EXERCISE: An exact reproduction of all the data is needed, with no images in it.

[Stored items from a collection]
= = = = =

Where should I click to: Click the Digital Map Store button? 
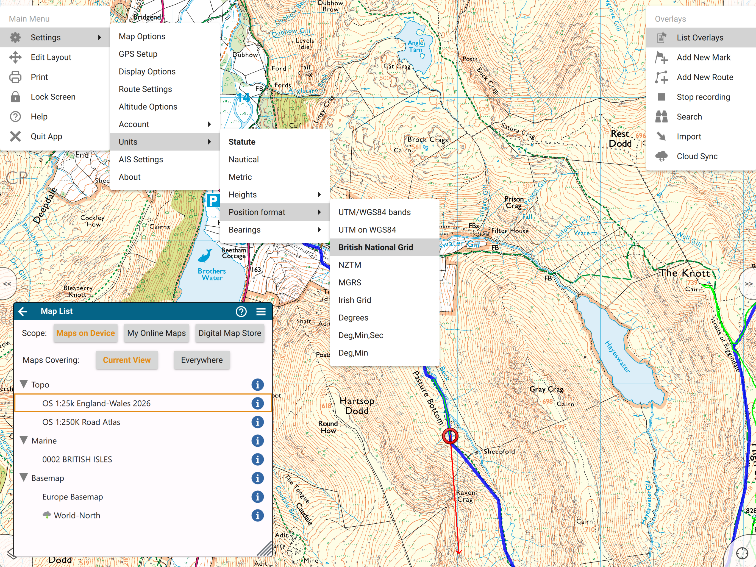click(230, 333)
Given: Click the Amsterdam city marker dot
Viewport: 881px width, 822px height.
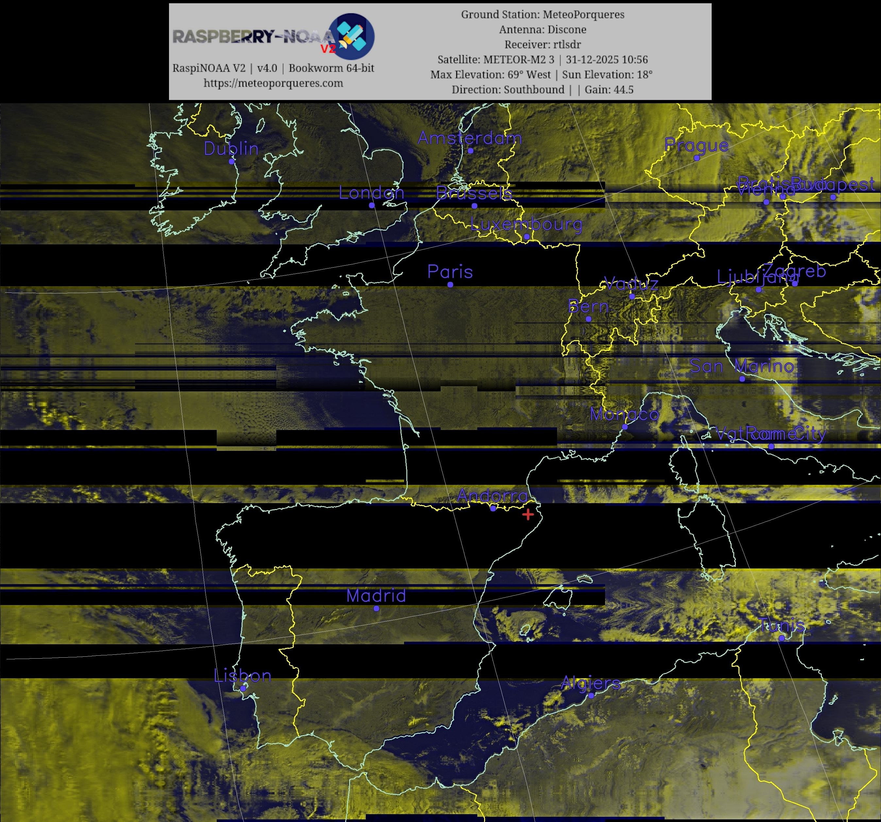Looking at the screenshot, I should [471, 151].

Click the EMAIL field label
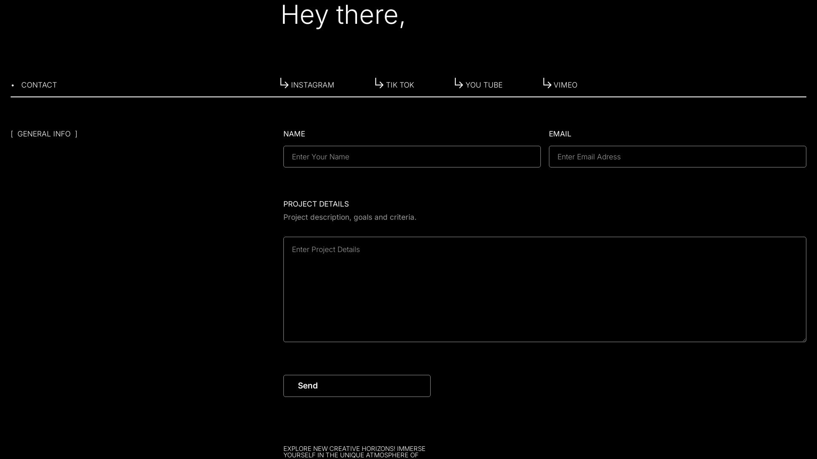560,134
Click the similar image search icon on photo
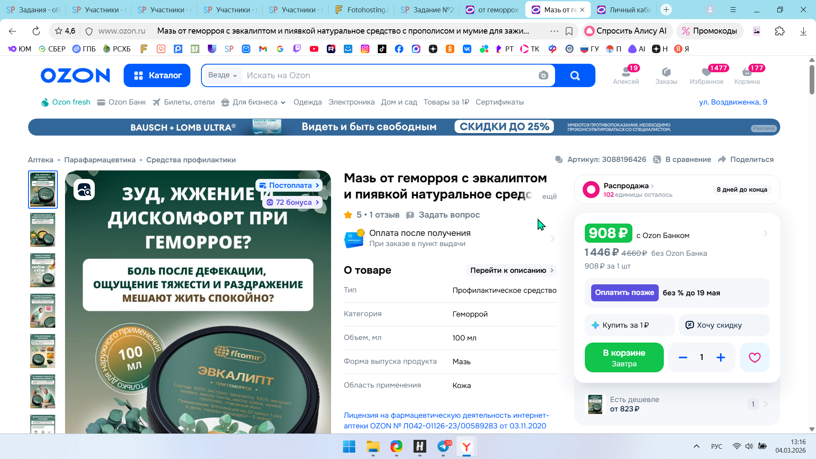The height and width of the screenshot is (459, 816). [84, 190]
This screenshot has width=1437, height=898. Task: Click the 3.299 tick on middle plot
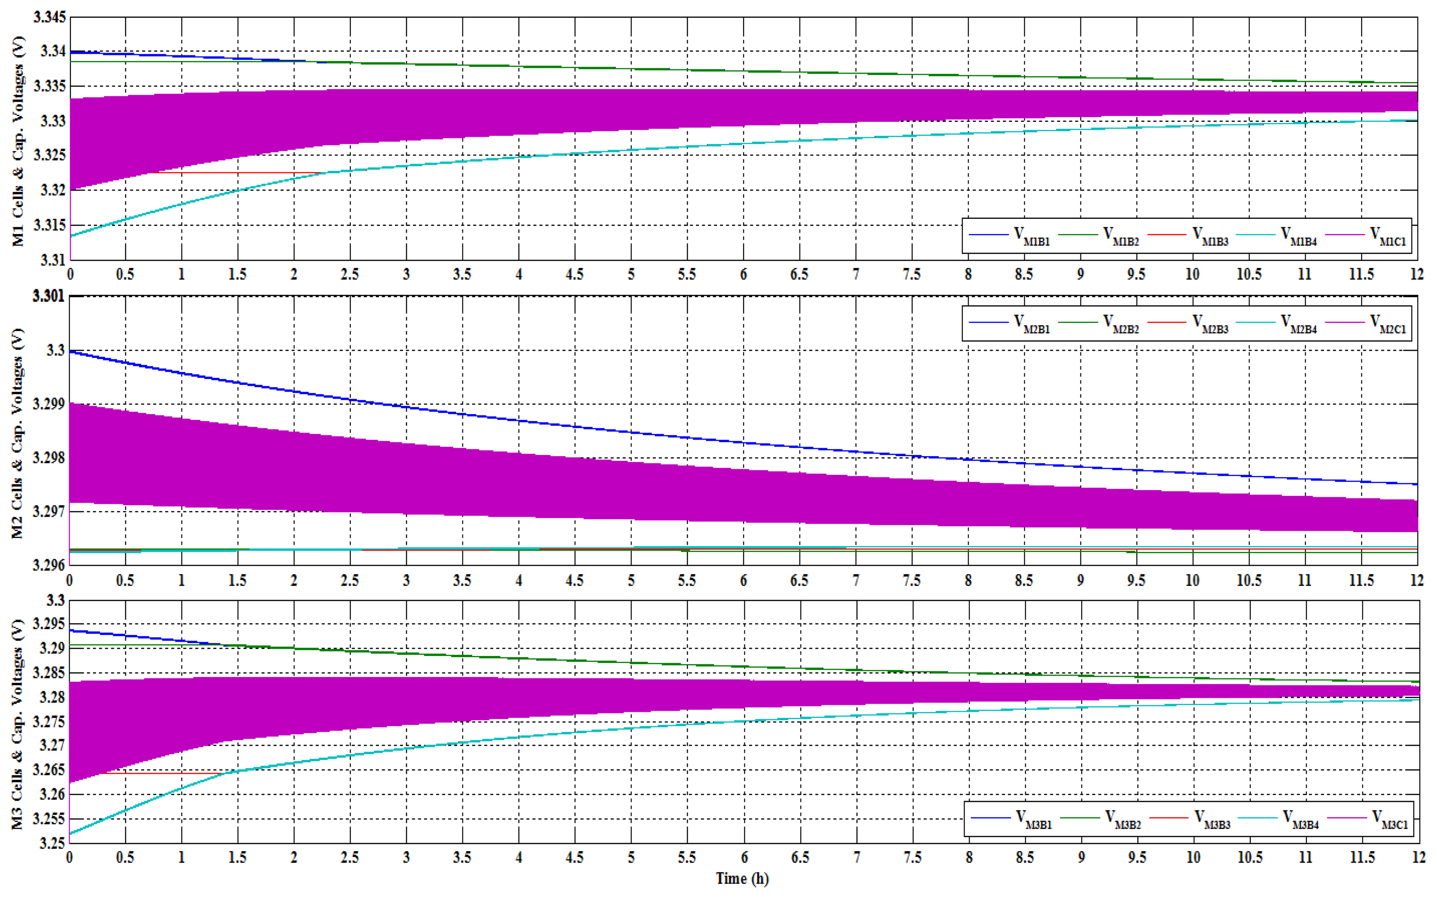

= = = = =

WRITTEN SOLUTION:
Where should I click to: Click the Digital Map Store button? 
click(230, 333)
Given: Click the Amsterdam city marker dot
Viewport: 881px width, 822px height.
Looking at the screenshot, I should [471, 151].

Click the EMAIL field label
560,134
Click the similar image search icon on photo
The height and width of the screenshot is (459, 816). [84, 190]
This screenshot has width=1437, height=898. Task: Click the 3.299 tick on middle plot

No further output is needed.